Matt McCord, MD
Source: ASRA

An Appeal for a Universal Opioid Metric

Primum non nocere—first, do no harm—is an aphorism attributed to the physicians’ Hippocratic oath. Arguably we as physicians have been harming our patients through our liberal use of opioids to treat non-cancerous pain. The practice of utilizing opioids as a mainstay of chronic pain therapy has many untoward downstream societal effects, which have been well described.[1] As physicians, we have a responsibility to our patients and society to help solve our opioid problem. The Morphine Milligram Equivalents (MME)/day conversion metric is a validated opioid metric utilized in research.

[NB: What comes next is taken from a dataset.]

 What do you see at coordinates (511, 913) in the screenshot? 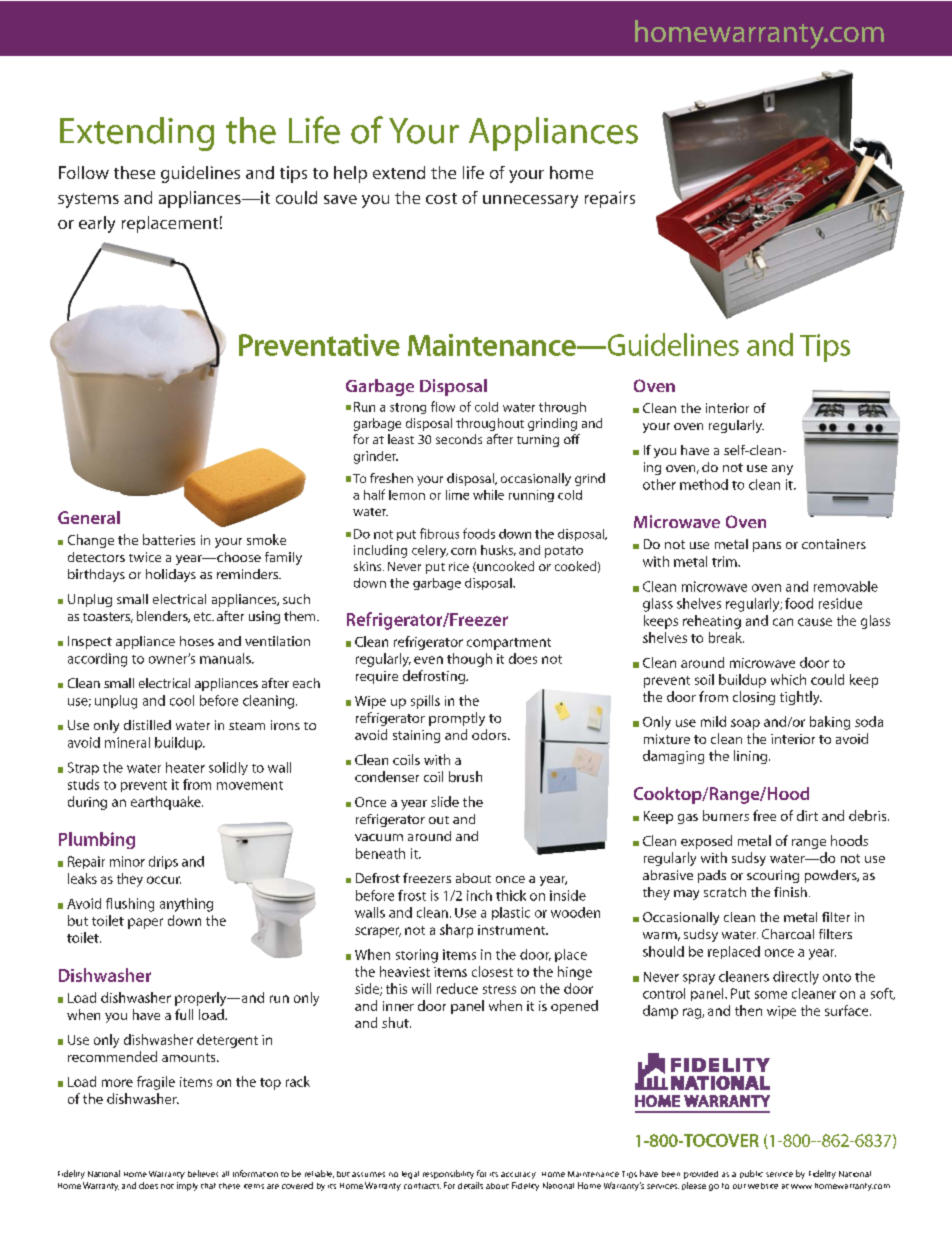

The widespread adoption of such a metric in clinical care will help frontline clinicians provide better care and enhance our quality and safety efforts regarding opioid use.

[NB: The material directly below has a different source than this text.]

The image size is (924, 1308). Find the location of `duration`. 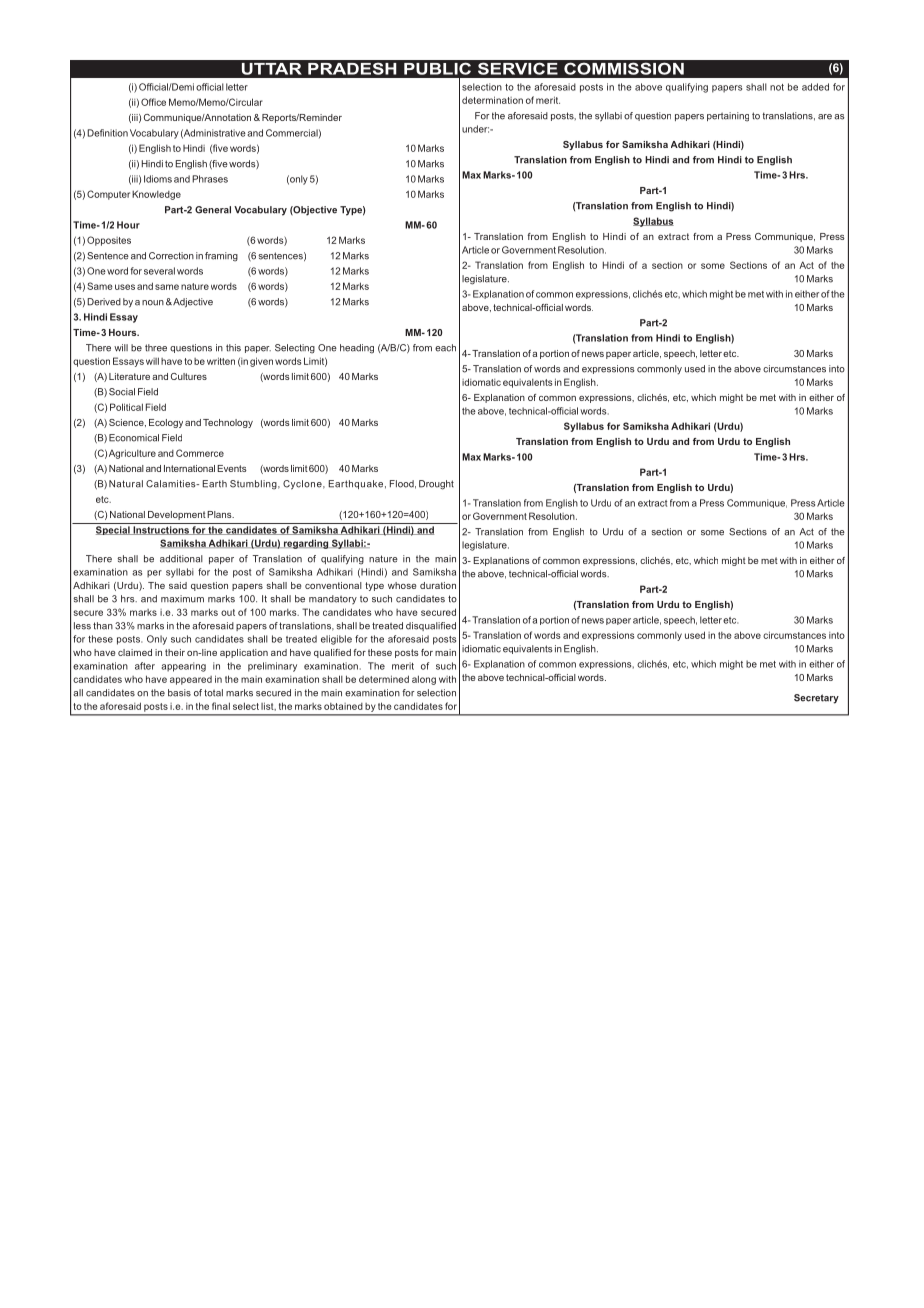

duration is located at coordinates (438, 585).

We are in the midst of an unprecedented opioid crisis. More people died from drug overdoses in 2014 than in any year on record. On an average day in the United States according to the Centers for Disease Control and Prevention (CDC), 78 people die from an opioid-related overdose, and 650,000 opioid prescriptions are dispensed. In his letter introducing the Department of Health and Human Service’s “Turn the Tide” campaign, Surgeon General Dr. Vivek Murthy suggests that clinicians “have the unique power to help end this epidemic.” A great first step may be to demand clarity: to define and describe the problem by using a universally agreed-upon metric which objectively records opioid consumption. If “big data in healthcare” is our new mantra than maybe opioid consumption, as rendered by an (MME)/day conversion, is one of our most valuable data points.

The distractions and obligations of computerized data entry, production pressure, and patient satisfaction scores may cause us to lose sight of the poly-opioid therapy that many of our patients receive. I frequently care for patients on more than one opioid medication, varying regimens, and different formulations. I have to ask, “Is that the patch or the pill? 5 mg or 10 mg per tablet? How many times a day?” You get the idea. Frequently these patients have multiple chronic conditions including morbid obesity. Unfortunately, obesity and opioid use can be a deadly combination. We seem so focused on acetaminophen and liver failure when opioid-induced hypopnea/apnea poses a much more immediate threat to life. With the myriad options and formulations of opioid therapy, how can we recognize when a dangerous dose threshold has been exceeded? Should our electronic health record (EHR) help us with clinical decision support? Perhaps there is a body mass index (BMI) x (MME)/day value that should warrant closer observation (e.g., capnography and pulse oximetry)?

Opioid dose conversion tables have been well described and validated in our literature for years.[2,3] Even the Centers for Medicare and Medicaid Services (CMS) produces an Opioid Morphine Equivalent Conversion Factor table. There are over 10 opioid conversion calculators available on the iTunes Application store. Our EHR technologies should be able to automate this conversion based on dispensed medication or patient-reported use and facilitate regular reporting and analyses of trends. For example, our EHR should help us to identify which multimodal strategies are truly “opioid-sparing” and provide an added safety measure by alerting clinicians when opioid use or prescription amounts are excessive.

A universal opioid metric in clinical care creates many new opportunities for research and quality improvement activities. Simply measuring and reporting this metric may provide insight and clarity where none previously existed. This may meet the Medicare Access and CHIP Reauthorization Act of 2015 (MACRA) Merit-Based Incentive Payment System (MIPS) criteria under “Clinical Practice Improvement Activities.” In addition, for anesthesiologists, this may qualify as engaging in “practice improvement activities” for our Maintenance of Certification in Anesthesiology.

Our engineering friends would tell us that it is hard to define a problem unless you measure it. As physicians on the front lines of our opioid epidemic, can we agree to demand a better way to measure and track opioid use? The good news is that we already have one.

References

  1. Quinones, Sam. Dreamland: The True Tale of America's Opiate Epidemic.
  2. Patanwala AE, Duby J, Waters D, Erstad BL.  Opioid conversions in acute care.  Ann Pharmacother. 2007 Feb;41(2):255-66.
  3. Shaheen PE, Walsh D, Lasheen W, Davis MP, Lagman RL.  Opioid equianalgesic tables: are they all equally dangerous?  J Pain Symptom Manage. 2009 Sep;38(3):409-17.